Kang Jebol yang tadinya diem saja jadi ketawa ngakak…. Kang mondhol jadi dongkol. “Rasah ngguyu,”katanya. “Lha wong sampeyan ki kalo tidur suaranya kayak illegal logging gitu kok. Grakgrok-grakgrok ngorok macem suara graji mesin lagi nebang pohon.”

Mulai dari situ, semuanya tak ada yang malu-malu. Saling ejek dan ledek, namun dalam suasana canda yang cair. Jeroan masing-masing dikupas gak ada yang merasa malu. Karena pager jaim dan pager moralnya sudah dijebol bareng-bareng. Hingga akhirnya tiba-tiba terdengar suara “Broooott..!!”

Suara itu tak asing, karena semua co-ass pernah mengeluarkannya. Semuanya terdiam saling pandang. Namun pandangan semuanya tertuju pada kang Jebol.
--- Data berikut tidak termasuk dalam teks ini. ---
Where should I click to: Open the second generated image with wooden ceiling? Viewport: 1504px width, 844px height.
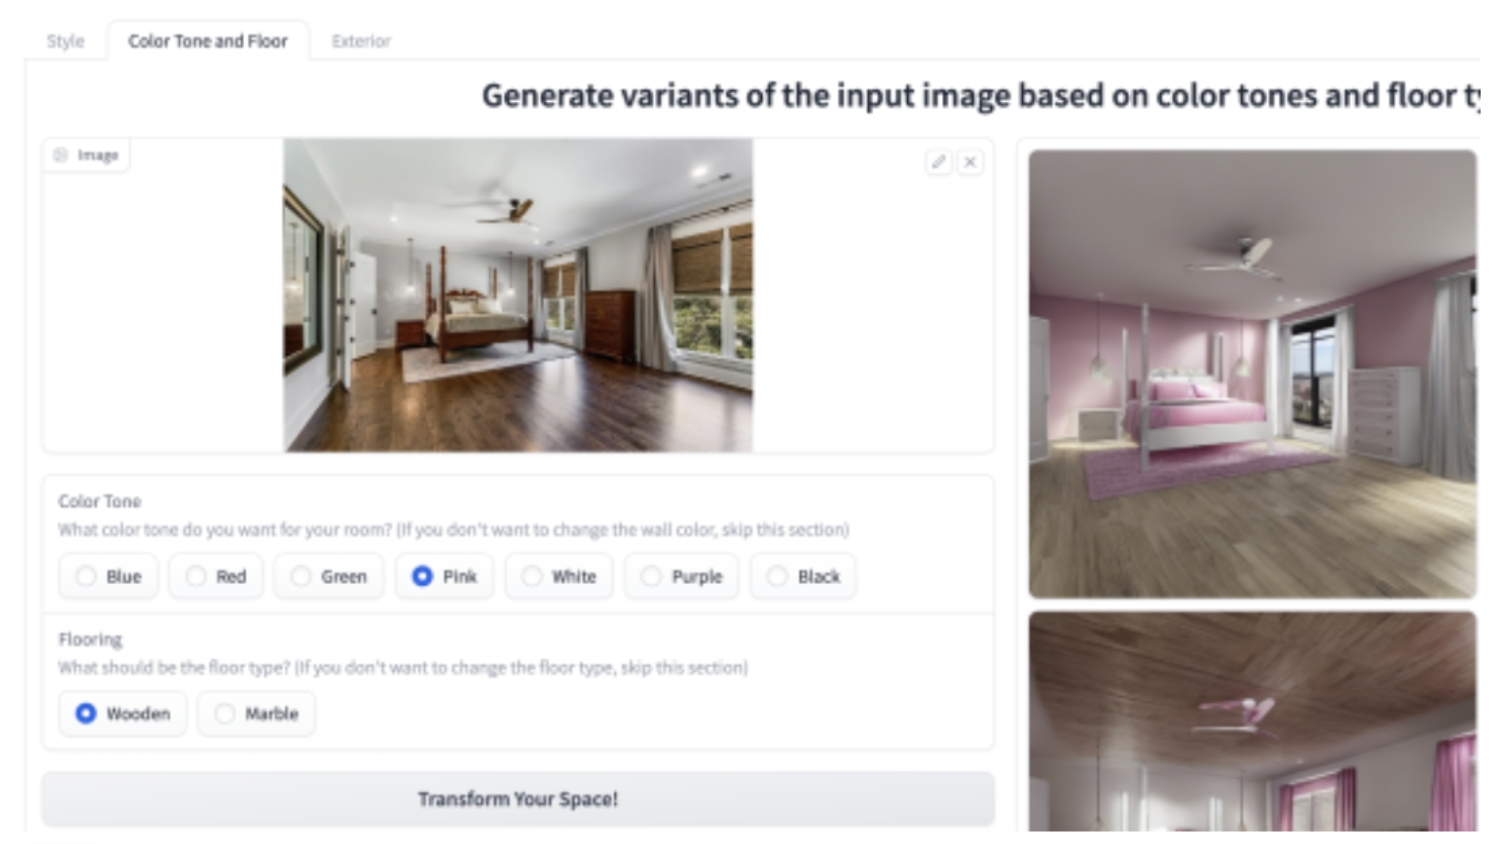pyautogui.click(x=1252, y=721)
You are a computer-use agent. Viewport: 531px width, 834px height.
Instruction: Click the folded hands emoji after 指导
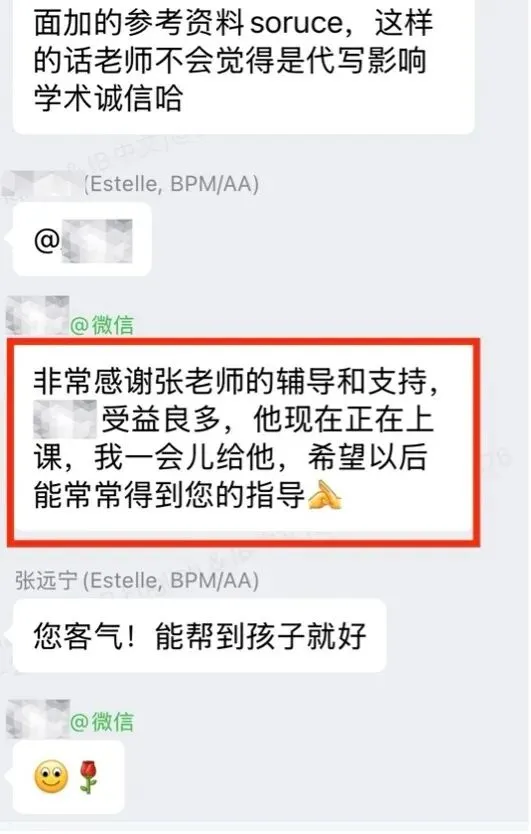[x=325, y=495]
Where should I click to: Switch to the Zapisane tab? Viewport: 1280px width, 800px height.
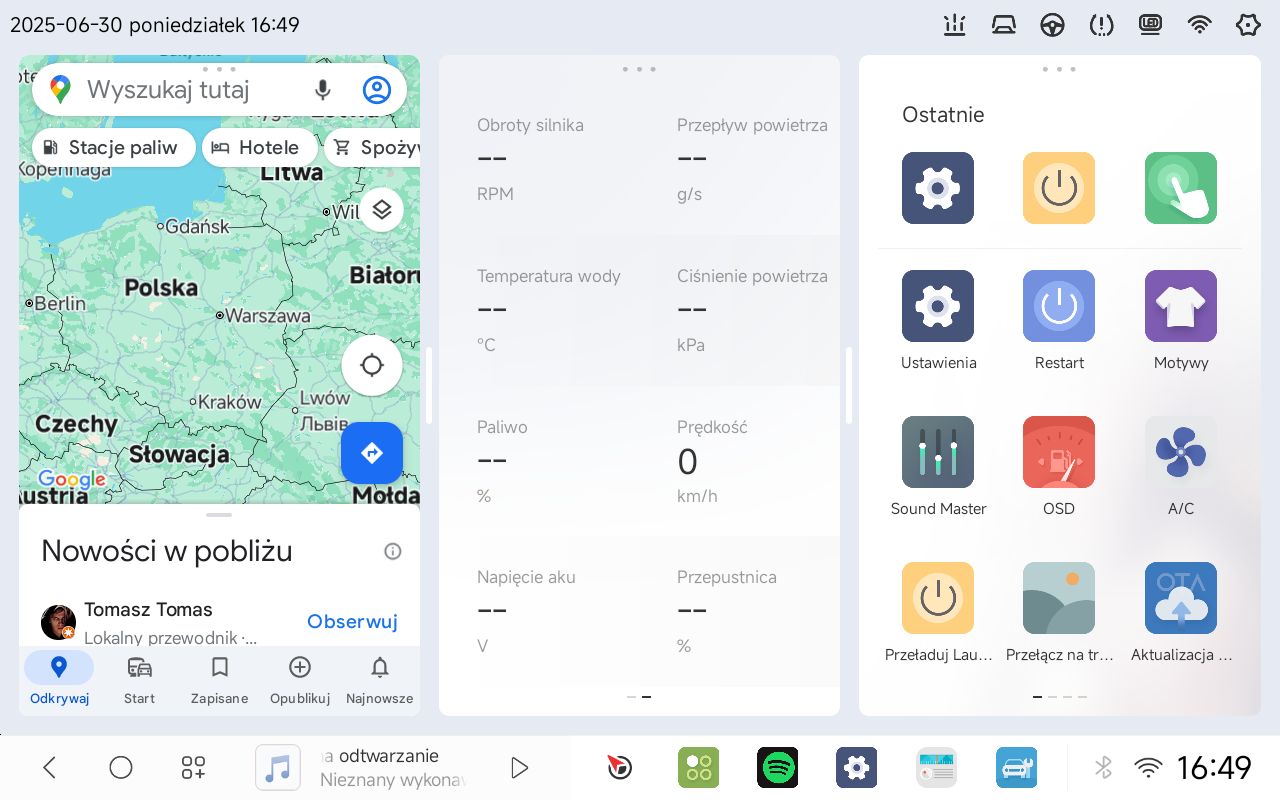coord(219,680)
Mungkin saat itu semua sepakat untuk berkata dalam benak masing-masing, “Iki mesti klep anusnya Kang Jebol bener-bener jebol, lha kenthut kok sampai sedahsyat itu.”

Hanya simbah yang berani nyeletuk, “Sampeyan ki yen ngising jangan disini, galo mbesenya disana…Ambune kang-kang.”

Kang Jebol tiba-tiba ngakak. Aktifitas kenthut yang sakral dan dijaga dengan pager moral tebal itupun pagernya runtuh seketika. Dan sejak saat itu hampir setiap saat, salah satu dari suara berikut ini hampir selalu terdengar di kamar co-ass. Kalo nggak “Duut, preet, bruut” atau setidaknya “besss”…. yang terakhir ini tidak nyaring tapi aromanya mematikan. Aktifitas kenthut yang sebelumnya dilakukan sembunyi-sembunyi penuh was-was kalo konangan, tiba-tiba dengan leluasanya bisa dilepas dengan penuh kelegaan tanpa takut ditegur. Karena pager moral yang menjaganya sudah dirubuhkan bareng-bareng dengan meletupnya klep **** kang Jebol yang ternyata bukan diingatken, ditegur atau dimarahi tapi disambut dengan renyah.

Sebagaimana kenthut, perbuatan yang tidak pantas ataupun kemaksiatan lainnya sebenarnya memiliki pager moral yang sebelumnya sudah terbentuk secara alami dan fitrah. Pagar ini dibawa dan dibekalkan pada manusia sejak lahirnya. Sehingga perbuatan yang buruk pasti akan dirasakan memalukan jika dilakukan secara terbuka ataupun di muka umum. Walaupun sebenarnya secara pribadi ada sisi kenikmatan ketika seseorang melakukan hal yang kurang senonoh, maksiat ataupun dosa besar sekalipun.

Namun ketika pagar moral masing-masing amal maksiat dan tak senonoh itu ambruk, dan ambruknya ini sudah pasti ada yang memulai , maka yang muncul adalah aksi maksiat dilakukan tanpa malu, dan aksi tak senonoh menjadi tidak tabu lagi dipertontonkan.

Maka di masa dahulu, hal yang sungguh memalukan manakala seorang wanita tampak betisnya di muka umum. Pagar ini terjaga hingga akhirnya roboh ketika beberapa wanita yang bersedia menjadi pionir berani mempertontonkan tidak hanya betis, tapi juga paha dan selangkangan mereka. Awalnya banyak yang protes. Hingga akhirnya suara protes itu lama-lama tenggelam dan dianggap kuno. Sementara suara lantang yang mendukung aksi keterbukaan auroth itulah yang makin kenceng dan dianggap modern. Bahkan justru datang dari kalangan wanita sendiri, yang katanya tak ingin didikte caranya berpakaian (tapi mau didikte oleh arus fashion). Yang modern adalah yang makin tinggi roknya, makin tipis bahan kainnya dan makin menampakan sisi kefeminiman.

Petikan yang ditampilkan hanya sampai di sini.